Les préconisations du député et de ses trois confrères Philippe
Vuilque ( PS), Alain Gest ( UMP) et Jean- Pierre Brard ( apparenté PCF) ne
doivent être rendues publiques que le 19 décembre, jour de la publication du
rapport de la commission. On sait toutefois d’ores et déjà que les
parlementaires proposeront de modifier la manière dont l’inspection académique
évalue l’enseignement dispensé au sein de ces communautés. Cela concernerait
«3'000 enfants au bas mot»,explique Jean-Pierre Brard, pour qui on ne peut pas
se contenter de regarder le seul niveau scolaire. «Il faut renforcer les
contrôles actuellement prévus par la loi, poursuit le député, pour prendre en
compte ledegré ’d'épanouissement de l’enfant, mais aussi son esprit critique.»
Son collègue Alain Gest rapporte: «Les petits de
Tabitha’s Place lisaient plutôt bien, mais ils étaient dans l'incapacité
d’expliquer le texte qu’ils venaient de lire !»
Aujourd’hui, en l’état actuel du droit, la scolarisation n’est
pas obligatoire. Seule l’instruction l’est pour les mineurs âgés de 6 à 16 ans.
Et ce, conformément à la loi du 28 mars 1882. Cette liberté d’enseignement
laissée aux familles est cependant encadrée par la loi du 18 décembre 1998, qui
précise les modalités de contrôle par l’État du savoir dispensé au sein des
foyers. C’est ce dernier que les parlementaires souhai- teraient voir renforcer
afin de lutter contre l’isolement psychologique de certains enfants non
scolarisés.
Reste à savoir si les élus emprunteront la voie législative ou
réglementaire. Si un simple décret peut suffire à préciser les conditions
d’application de la loi de 1998, ou s’il faudra en passer par un nouveau
texte.
À la Mission interministérielle de vigilance
et de lutte contre les dérives sectaires (Miviludes), on accueille plutôt
bien cette idée.

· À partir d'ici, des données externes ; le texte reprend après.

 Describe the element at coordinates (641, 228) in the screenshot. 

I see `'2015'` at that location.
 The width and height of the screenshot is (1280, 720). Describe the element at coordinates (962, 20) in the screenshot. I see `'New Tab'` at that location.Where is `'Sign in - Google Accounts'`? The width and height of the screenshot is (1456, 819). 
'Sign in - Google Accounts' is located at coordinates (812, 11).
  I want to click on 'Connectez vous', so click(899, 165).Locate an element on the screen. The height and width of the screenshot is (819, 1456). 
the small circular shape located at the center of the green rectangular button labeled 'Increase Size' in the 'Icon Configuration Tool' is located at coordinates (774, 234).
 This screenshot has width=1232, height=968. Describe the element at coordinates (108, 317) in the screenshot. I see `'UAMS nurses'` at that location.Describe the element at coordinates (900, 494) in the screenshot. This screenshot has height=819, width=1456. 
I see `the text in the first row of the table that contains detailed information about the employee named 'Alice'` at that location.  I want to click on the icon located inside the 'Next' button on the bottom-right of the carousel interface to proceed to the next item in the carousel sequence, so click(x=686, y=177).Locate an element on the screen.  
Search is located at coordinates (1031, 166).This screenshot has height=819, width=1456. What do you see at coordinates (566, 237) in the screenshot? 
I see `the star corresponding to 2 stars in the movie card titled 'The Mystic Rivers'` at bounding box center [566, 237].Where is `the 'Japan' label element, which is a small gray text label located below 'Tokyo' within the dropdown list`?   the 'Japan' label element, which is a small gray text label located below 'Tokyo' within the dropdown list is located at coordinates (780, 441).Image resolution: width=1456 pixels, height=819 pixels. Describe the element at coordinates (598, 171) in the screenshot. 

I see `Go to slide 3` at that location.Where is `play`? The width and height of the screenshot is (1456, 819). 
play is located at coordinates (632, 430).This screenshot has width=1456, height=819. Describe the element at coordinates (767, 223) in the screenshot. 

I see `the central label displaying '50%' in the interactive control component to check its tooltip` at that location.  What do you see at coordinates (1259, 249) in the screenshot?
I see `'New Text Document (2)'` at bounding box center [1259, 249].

Pour sa secrétaire générale, Catherine Katz, en tentant
d’évaluer le degré de socialisation et d’épanouissement de l’enfant, la France
ne ferait que reprendre l’article 29 de la Convention internationale relative
aux droits de l’enfant (1989) «Ce dernier stipule que l’éducation doit
“favoriser l'épanouissement de la personnalité de l’enfant”.» Selon cette
magistrate, la loi de 1998 n’appliquait donc pas à la lettre le droit
international en ne «faisant qu’évaluer les connaissances du mineur par rapport
à ceux de sa classe d’âge».
En pratique, cette proposition se heurte pourtant à un certain
nombre d’obstacles. Comment en effet organiser sur le terrain de tels contrôles,
via quelles instances, selon quels critères ? Sur ces détails, les
parlementaires sont moins diserts. Et les critiques fusent déjà. «Leur
proposition part d’un bon sentiment mais elle reste, au final, empreinte d’une
grande naïveté, tranche d’emblée Jean-Pierre Jougla, adminis- trateur de l’Unadfi
(1). Les enfants élevés dans les sectes ont souvent un abord normal. Il n’y a
pas plus poli, gentil et parfois même plus gai que les enfants éduqués dans
certaines communautés à tendance sectaire. Pour se faire une idée de leur état
d’esprit, il faut se livrer à une longue enquête de personnalité.»
Et d’ajouter : «En outre, comment justifier le fait de
réaliser des entretiens approfondis auprès des enfants éduqués à domicile, sans
faire de même pour ceux qui sont scolarisés ?»
Reste à déterminer aussi quel personnel serait le plus apte à
mener de telles enquêtes auprès des plus jeunes. Les inspecteurs d’académie,
jusqu’à présent mobilisés lors des contrôles scolaires, ne sont peut- être pas
les plus à même de conduire ce type d’entretien.
De façon moins polémique, la mission compte par ailleurs
proposer que les visites médicales réalisées au sein des foyers ou des
communautés puissent se dérouler hors de la présence des parents du mineur, afin
de s'assurer de la totale liberté de l’enfant.